• **Supplied text**:
Case Name: General Motors Corporation, Appellant, v. Edward Ver Linden, Respondent
Court: New York Supreme Court, Appellate Division
Jurisdiction: New York
Decision Date: 1922-01-13
Citations: 199 A.D. 375
Docket Number: 
Parties: General Motors Corporation, Appellant, v. Edward Ver Linden, Respondent.
Judges: 
Reporter: Appellate Division Reports
Volume: 199
Pages: 375–384

Head Matter:
General Motors Corporation, Appellant, v. Edward Ver Linden, Respondent.
First Department,
January 13, 1922.
Attachment — certificates of stock of foreign corporation subject to levy in this State although not negotiable.
Certificates of stock in a foreign corporation when found in this State are subject to levy under a warrant of attachment issued out of a court of this State, even though the certificates at the time of the levy are not negotiable, no power of attorney having been executed by the owner.
Appeal by the plaintiff, General Motors Corporation, from an order of the Supreme Court, made at the New York Special Term and entered in the office of the clerk of the county of New York on the 4th day of October, 1921, granting defendant’s motion to vacate and set aside a warrant of attachment, an attempted levy by the plaintiff under a warrant of attachment and an order for the service of the summons herein upon said defendant by publication.
John Thomas Smith of counsel, for the appellant.
Stanchfield & Levy [William M. Parke of counsel; Roswell P. C. May with him on the brief], for the respondent.

• **Excerpted data**:
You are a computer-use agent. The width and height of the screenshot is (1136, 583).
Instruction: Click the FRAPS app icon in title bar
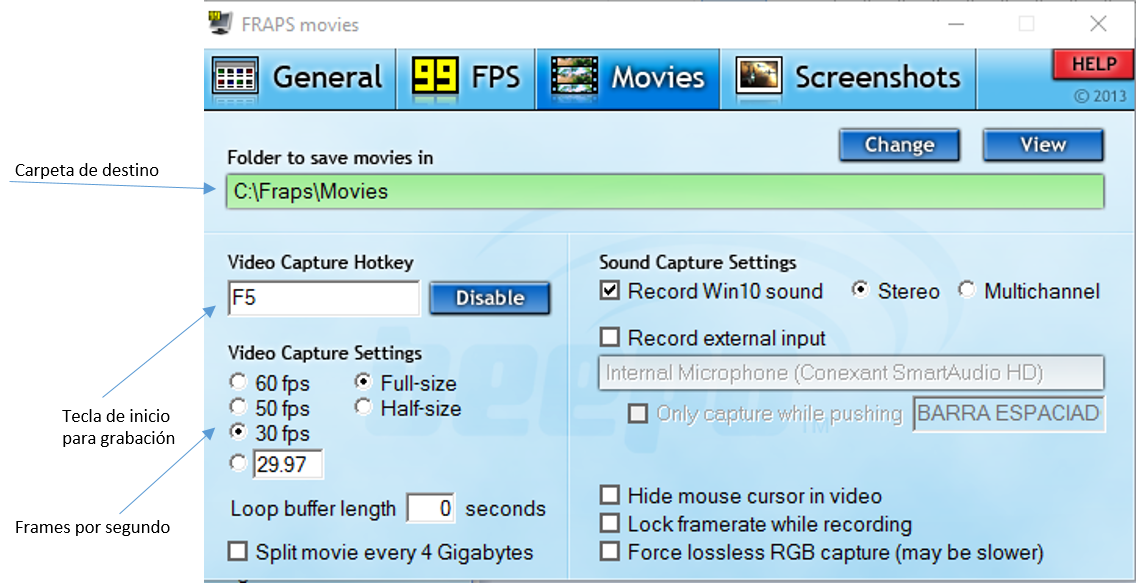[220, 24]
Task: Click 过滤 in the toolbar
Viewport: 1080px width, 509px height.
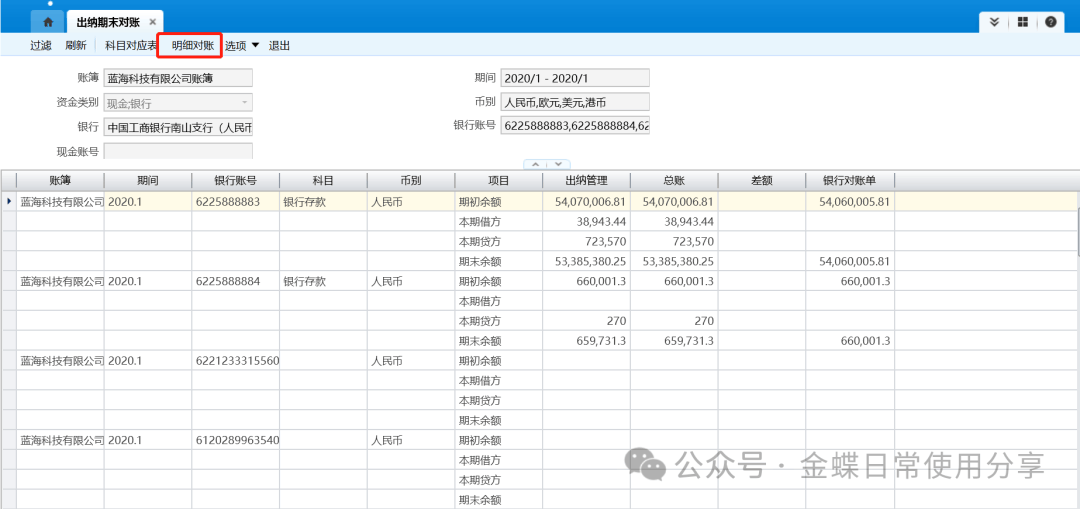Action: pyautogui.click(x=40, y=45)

• **Exercises**:
1. In the case record for General Motors Corporation v. Ver Linden, who appeared of counsel for the appellant?
2. Continue the General Motors Corporation v. Ver Linden case record from the point where it stops.

• **Answers by task**:
1. John Thomas Smith appeared of counsel for the appellant.

2.
Opinion:
Merrell, J.:
The basis of the motion to vacate the warrant of attachment is that the sheriff has failed to levy upon any property of the defendant in the State of New York.
The plaintiff is a foreign corporation, organized and existing under and by virtue of the laws of the State of Delaware. The defendant is a non-resident of the State of New York, and was formerly vice-president and a director of the plaintiff, General Motors Corporation, and in charge of the plaintiff's Olds Motor Works division at Lansing, Mich. Under the terms of a written contract of employment with the plaintiff, defendant was entitled to an annual salary of $100,000, together with a further sum dependent upon the profits earned each year by the division in his charge as affected by the profits of the corporation as a whole.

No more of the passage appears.